■ **Records shown**:
_____
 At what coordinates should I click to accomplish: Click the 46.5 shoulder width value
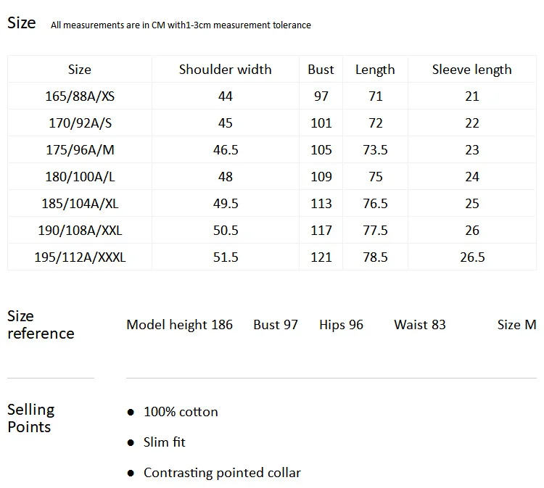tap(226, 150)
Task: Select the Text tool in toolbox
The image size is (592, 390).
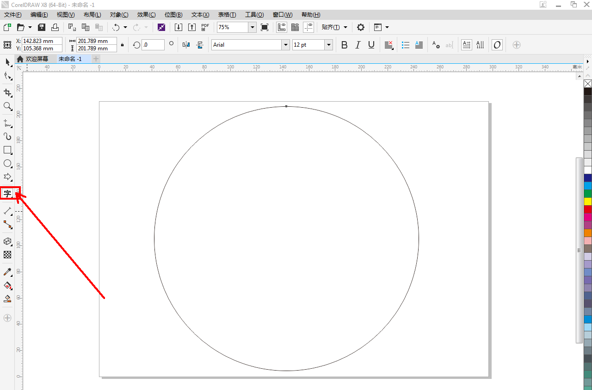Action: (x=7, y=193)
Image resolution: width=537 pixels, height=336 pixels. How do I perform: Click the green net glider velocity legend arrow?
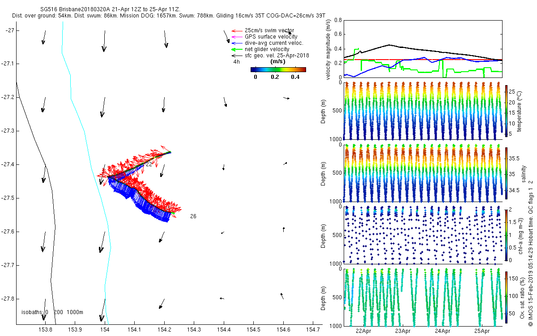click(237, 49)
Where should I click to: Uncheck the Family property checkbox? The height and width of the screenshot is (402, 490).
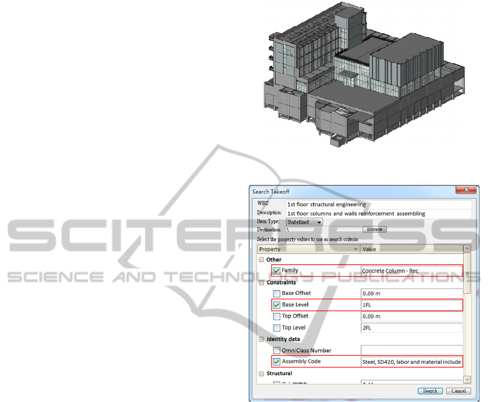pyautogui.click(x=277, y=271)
_____
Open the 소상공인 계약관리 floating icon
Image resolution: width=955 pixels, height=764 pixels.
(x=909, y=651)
_____
■ **What is asked**: Please arrange the records between the lines holding "Task: Select the Text tool in toolbox" and "pyautogui.click(x=277, y=271)", inclusive, as a JSON list of strings with one string per line and blank lines omitted. Leave the pictures out of the list.

■ **Solution**:
[
  "Task: Select the Text tool in toolbox",
  "The image size is (592, 390).",
  "Action: (x=7, y=193)",
  "Image resolution: width=537 pixels, height=336 pixels. How do I perform: Click the green net glider velocity legend arrow?",
  "click(237, 49)",
  "Where should I click to: Uncheck the Family property checkbox? The height and width of the screenshot is (402, 490).",
  "pyautogui.click(x=277, y=271)"
]